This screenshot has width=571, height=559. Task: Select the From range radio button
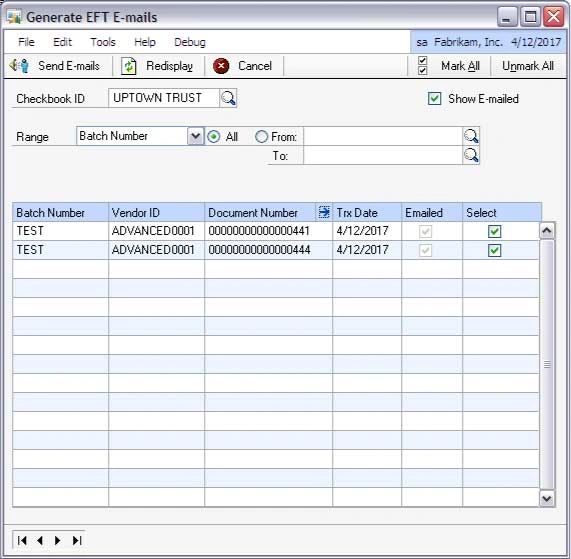[x=261, y=137]
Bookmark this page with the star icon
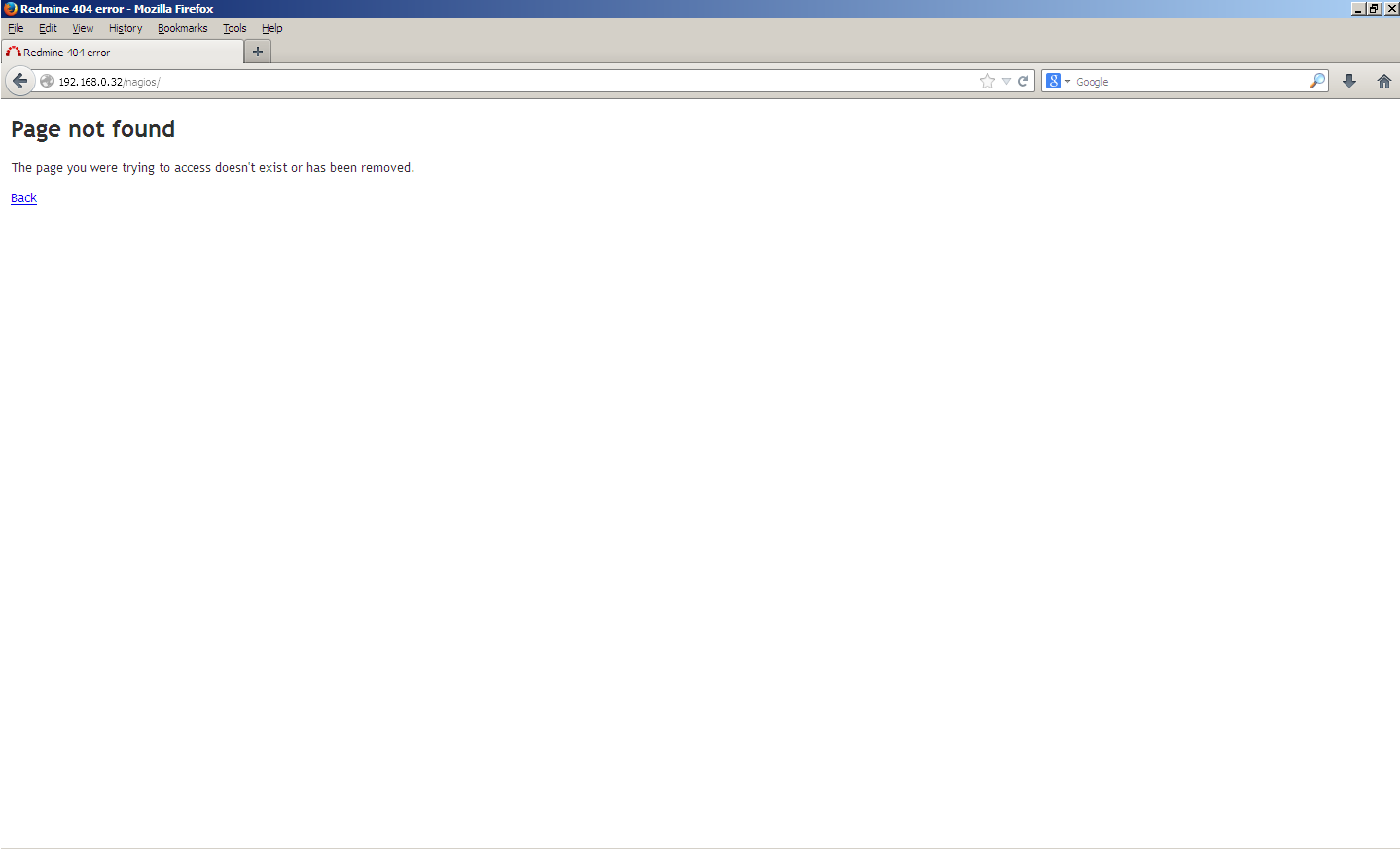 (987, 82)
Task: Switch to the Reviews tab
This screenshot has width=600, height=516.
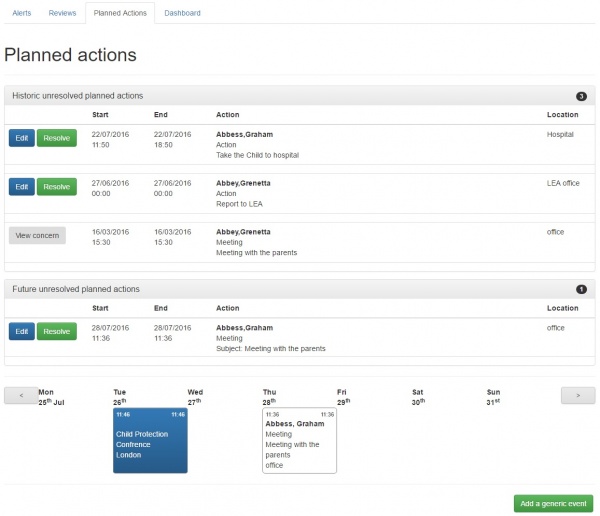Action: pyautogui.click(x=62, y=13)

Problem statement
The response should contain every record above exactly as written, and none of the pictures.

Reply
This screenshot has width=571, height=559. Task: Select the From range radio button
[x=261, y=137]
Bookmark this page with the star icon
 (987, 82)
Task: Switch to the Reviews tab
This screenshot has width=600, height=516.
Action: pyautogui.click(x=62, y=13)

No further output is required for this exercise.